ANDERSON and HUFF, JJ., concur.


[1]    Although Charleston County and the members of its council are listed in the caption on appeal, we note they were dismissed as parties by order of this court pursuant to their motion to withdraw their appeal.

[2]  This case was originally scheduled for oral argument.  The parties, however, consented to a request by this court to have the case submitted on the record.

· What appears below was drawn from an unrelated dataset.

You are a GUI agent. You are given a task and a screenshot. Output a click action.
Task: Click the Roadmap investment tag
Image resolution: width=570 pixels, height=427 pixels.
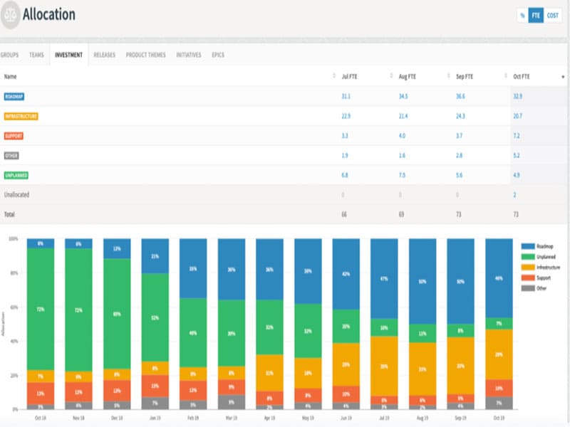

[3]   Section 6-29-740 provides:

In order to achieve the objectives of the comprehensive plan of the locality and to allow flexibility in development that will result in improved design, character, and quality of new mixed use developments and preserve natural and scenic features of open spaces, the local governing authority may provide for the establishment of planned development districts as amendments to a locally adopted zoning ordinance and official zoning map.  The adopted planned development map is the zoning district map for the property.  The planned development provisions must encourage innovative site planning for residential, commercial, institutional, and industrial developments within planned development districts.  Planned development districts may provide for variations from other ordinances and the regulations of other established zoning districts concerning use, setbacks, lot size, density, bulk, and other requirements to accommodate flexibility in the arrangement of uses for the general purpose of promoting and protecting the public health, safety, and general welfare.  Amendments to a planned development district may be authorized by ordinance of the governing authority after recommendation from the planning commission.  These amendments constitute zoning ordinance amendments and must follow prescribed procedures for the amendments.  The adopted plan may include a method for minor modifications to the site plan or development provisions.

S.C. Code Ann. § 6-29-740 (2004).

[4] In light of our decision, we need not address Appellants’ remaining two issues. See Hagood v. Sommerville, 362 S.C. 191, 199, 607 S.E.2d 707, 711 (2005) (stating the appellate court need not address additional issues when resolution of prior issue is dispositive).